Frühwarnung bei baulichen Schäden an historischen Gebäuden
Historische Gebäude sind besonders anfällig für Erdbeben und andere Naturkatastrophen, da sich im Laufe der langen Geschichte bereits Schwachstellen gebildet haben. Neben dieser Anfälligkeit haben sie noch eine weitere Eigenschaft gemein: Sie sind zugig. Diese wertvollen kulturellen Stätten sind oft große, ungedämmte Räume, sodass enorme Mengen Energie verbraucht werden. Eine energetische und seismische Renovierung ist meist jedoch unbezahlbar. „Daher suchen Forschende an der Gemeinsamen Forschungsstelle der Europäischen Kommission nach neuen Lösungen, beide Probleme gleichzeitig zu bewältigen“, berichtet Dionysios Bournas, Teamleiter einer Forschungsgruppe zum Thema. Ein Teil der Gruppenaktivitäten ist das Projekt STRETCH, über das ein neues System geprüft wird, bei dem technische Textilverstärkung mit Wärmedämmung und Dehnungssensoren integriert wird. „Das Ergebnis ist eine innovative Möglichkeit zur energetischen Renovierung alter Gebäude, durch die gleichzeitig der bauliche Zustand überwacht werden kann“, erklärt Bournas, der Projektkoordinator. Mit der Innovation kann Energie gespart und laufend geprüft werden, wie diese alten Gebäude die Zeit überdauern. Darüber hinaus könnten auch Leben gerettet werden. „Wir berücksichtigen historische Gebäude mit und ohne kulturellen Wert, die errichtet wurden, bevor Vorschriften zu seismischen Risiken eingeführt wurden, weshalb sie besonders anfällig für diese Risiken sind“, erklärt die Hauptforscherin im Projekt, Michela Rossi, deren Arbeit über die Marie-Skłodowska-Curie-Maßnahmen unterstützt wurde. „Die meisten historischen Stadtkerne in Regionen, in denen Erdbeben drohen, bestehen aus diesen Gebäuden, zum Beispiel rund um den Gebirgszug Appenin, der von Norden nach Süden durch Italien verläuft. Diese Gebäude sind durch minderwertige Baumaterialien und schwache bauliche Elemente besonders anfällig für Erdbebengefahren“, ergänzt sie.

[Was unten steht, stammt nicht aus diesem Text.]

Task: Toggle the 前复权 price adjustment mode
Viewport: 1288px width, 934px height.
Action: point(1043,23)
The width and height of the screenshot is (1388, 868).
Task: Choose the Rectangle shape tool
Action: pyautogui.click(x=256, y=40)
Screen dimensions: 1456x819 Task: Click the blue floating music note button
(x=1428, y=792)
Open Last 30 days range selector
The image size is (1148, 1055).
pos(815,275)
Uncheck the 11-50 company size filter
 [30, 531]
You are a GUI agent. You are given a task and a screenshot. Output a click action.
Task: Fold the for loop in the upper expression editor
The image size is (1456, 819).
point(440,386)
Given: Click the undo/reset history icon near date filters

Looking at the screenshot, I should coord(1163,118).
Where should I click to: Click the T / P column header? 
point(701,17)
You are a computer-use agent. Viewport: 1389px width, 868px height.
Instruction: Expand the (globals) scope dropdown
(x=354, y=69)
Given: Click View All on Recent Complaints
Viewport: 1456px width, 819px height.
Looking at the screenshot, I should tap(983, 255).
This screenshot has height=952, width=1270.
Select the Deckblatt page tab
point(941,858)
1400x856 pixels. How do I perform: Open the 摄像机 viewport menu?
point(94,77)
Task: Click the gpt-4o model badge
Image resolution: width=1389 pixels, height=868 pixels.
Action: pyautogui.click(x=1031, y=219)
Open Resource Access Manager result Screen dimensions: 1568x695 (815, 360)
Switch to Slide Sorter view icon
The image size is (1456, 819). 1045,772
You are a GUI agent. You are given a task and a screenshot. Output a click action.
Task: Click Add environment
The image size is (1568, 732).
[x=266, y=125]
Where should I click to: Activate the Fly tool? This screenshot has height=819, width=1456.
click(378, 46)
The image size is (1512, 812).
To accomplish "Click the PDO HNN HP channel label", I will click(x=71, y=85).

Leichte Textilverstärkung für Renovierungen
Bei der vorgeschlagenen hybriden Renovierungslösung werden hochfeste leichte Textilverstärkungen aus Karbon, Glas, Basalt oder Naturfaser wie Flachs kombiniert. Die Verstärkungen können für mehr Energieeffizienz mit zusätzlichem Dämmmaterial oder einem Heizsystem kombiniert werden. „Die Verstärkung wird mittels kalkbasiertem Zement, Geopolymeren oder anderen anorganischen Bindemitteln mit der Gebäudehülle verbunden“, erklärt Bournas. Lichtleitersensoren werden mit einem Epoxidharz auf die Textilien genäht, um die Dehnung zu ermitteln. Diese Sensoren können möglicherweise nicht nur die Dehnung, sondern auch die Temperatur, den Druck und andere physikalische Parameter erfassen. „Mit den Echtzeitdaten und Erkenntnissen durch die verteilten Lichtleitersensoren kommen ganz neue Möglichkeiten auf, unsere Infrastruktur zu überwachen und zu verwalten. Durch die hohe Empfindlichkeit können sie in komplexe Systeme des Internets der Dinge integriert werden, um erste Anzeichen für baulichen Verfall zu erkennen“, ergänzt Rossi.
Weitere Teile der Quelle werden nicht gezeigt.